The line containing "Where should I" and every line after it, through the end of the material: copy these exactly and nothing else, leaving pictures out.
===
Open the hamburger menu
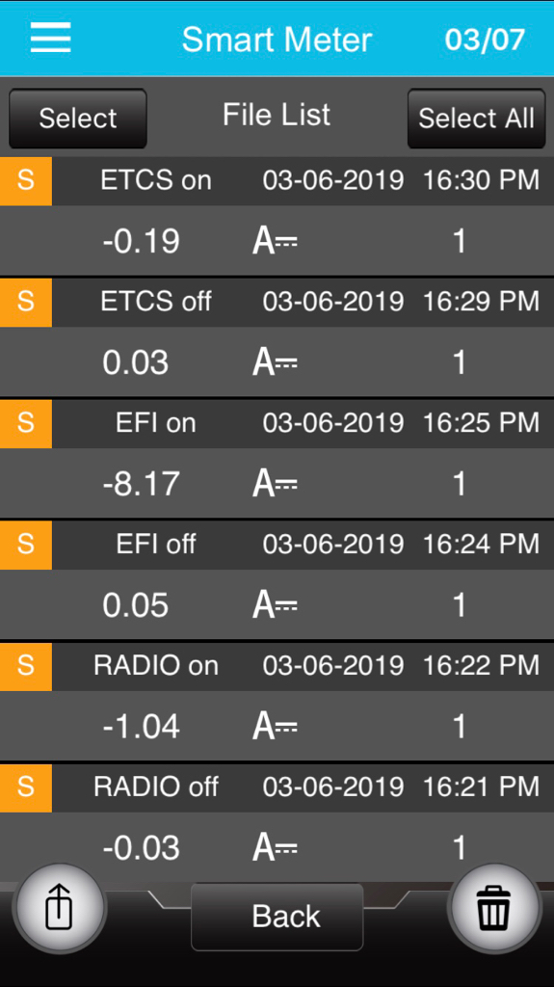 50,38
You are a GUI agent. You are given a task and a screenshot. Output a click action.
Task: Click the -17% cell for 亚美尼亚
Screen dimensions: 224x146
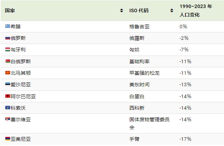coord(185,139)
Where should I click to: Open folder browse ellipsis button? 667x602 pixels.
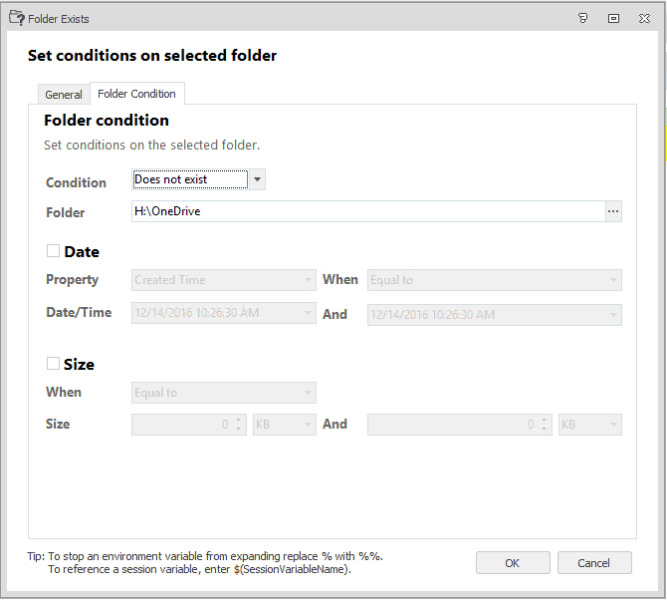(x=613, y=211)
===
The answer:
Where should I click to: Open folder browse ellipsis button? 667x602 pixels.
(x=613, y=211)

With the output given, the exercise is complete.